# Trace supplimentation (appropos for this area)



## Phil Edwards (Jan 22, 2004)

Hey folks,

Who's using what trace element mixes in their tanks? In the past I've had awful shrimp kills and blame it mostly on Cu in my trace mix (and maybe in my water pipes). Now that I can't get Amanos cheaply I need to be extra careful with them. 

What brands of trace mix do most of you use? 
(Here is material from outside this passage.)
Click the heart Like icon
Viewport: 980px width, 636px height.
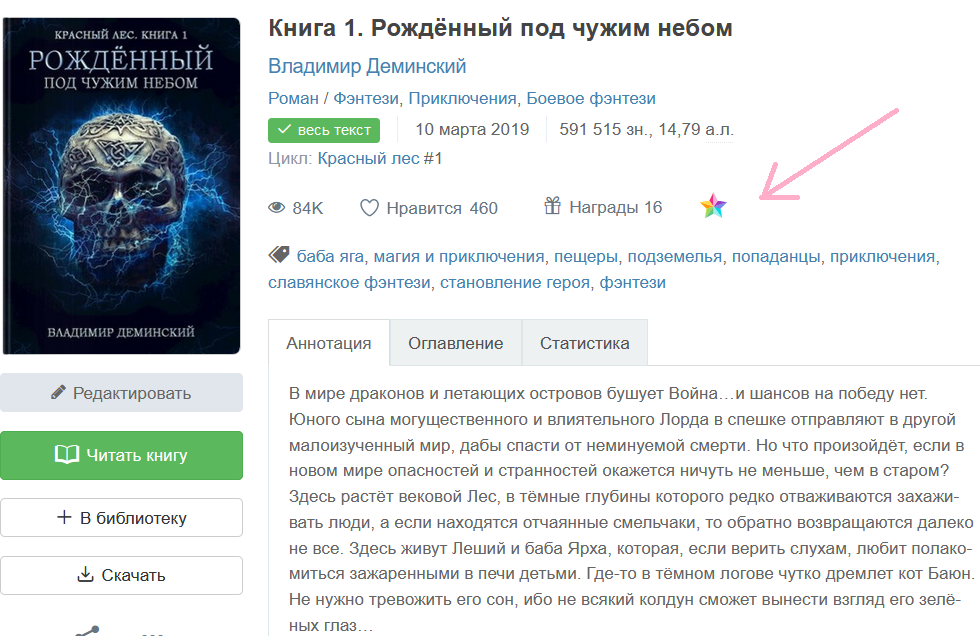[x=369, y=207]
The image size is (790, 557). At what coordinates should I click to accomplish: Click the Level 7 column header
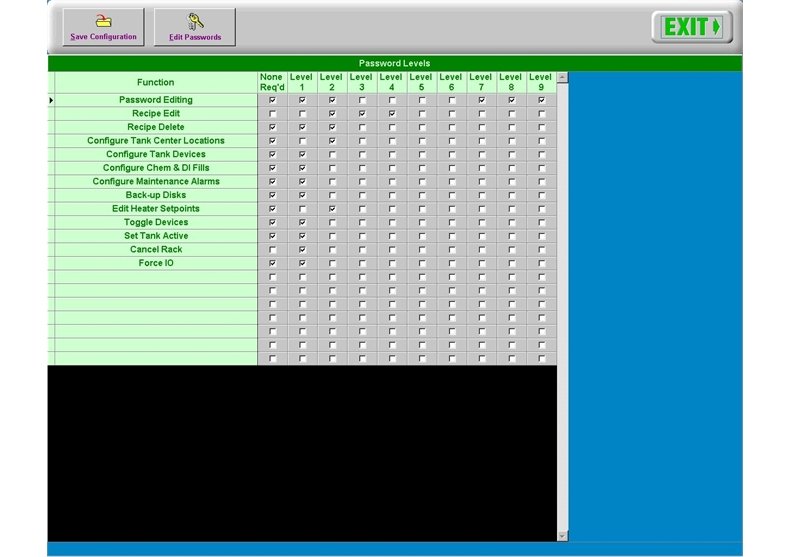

Does anyone know of a good agent to take Cu out of tap water?

Thanks!
Phil


----------



## mikenas102 (Feb 8, 2006)

I've used CSM+B, Seachem Trace and I'm currently using Tropica Plant Nutrition in my cherry tank. I've never had any copper related problems. As long as you dose the recommended levels you should not have problems. More important is to make sure the food does not have copper in it. If you're dosing at the recommended levels and are having deaths, it's not the dosing. I would look at either the level coming from your pipes or the food you're feeding. Cherry shrimp are not as sensitive to copper as people are making them out to be. I can't speak for other varieties of shrimp. I only have Amano's and Cherries.


----------



## treefish (Oct 10, 2007)

I'm curious as well. I did see this chart recently:
http://www.gpodio.com/fert_table.asp
It seems as though Flourish is the most comprehensive with the least amount of Cu.


----------



## StereoKills (Sep 15, 2007)

I use flourish in my planted RCS tank. No problems at all. I chose it specifically for it's low Cu content.


----------



## Phil Edwards (Jan 22, 2004)

Thank you! That's exactly what I needed (and sort of hoped) to hear. Flourish it is unless more of you have experiences to outweigh the good news of Flourish.


----------



## FacePlanted (Aug 13, 2007)

I also use flourish in my RCS and amano shrimp tank. 
I add 3mls flourish + 1ml flourish iron daily to my 29gal.

-Mike B-


----------



## trenac (Jul 16, 2004)

Phil, I've found that _Kent_ micros has less CU then other brands.


----------



## Halibass (Jan 28, 2007)

I use Tropica Plant Nutrition and my Cherries are doing great. My CRS aren't breeding as much, but they aren't dying off either.


----------



## Purrbox (Jun 1, 2006)

I'm using CSM+B and haven't had any issues with it. I don't have much in the way of copper in my tap water and I do avoid foods containing copper just to be on the safe side.


----------



## Adragontattoo (Jun 3, 2007)

I was having a problem with shrimp dieing off en masse and after changing the food to a non copper containing variety, and changing from Am-quel to Prime, the problem went away and I should have 3x as many shrimp in the next few days (3 berried shrimp all look ready to pop). I dont know for sure if it was the food or what but I do know that I only changed those two parameters (and did a bunch of water changes) and the problem magically went away.


----------



## Phil Edwards (Jan 22, 2004)

Thank you.


----------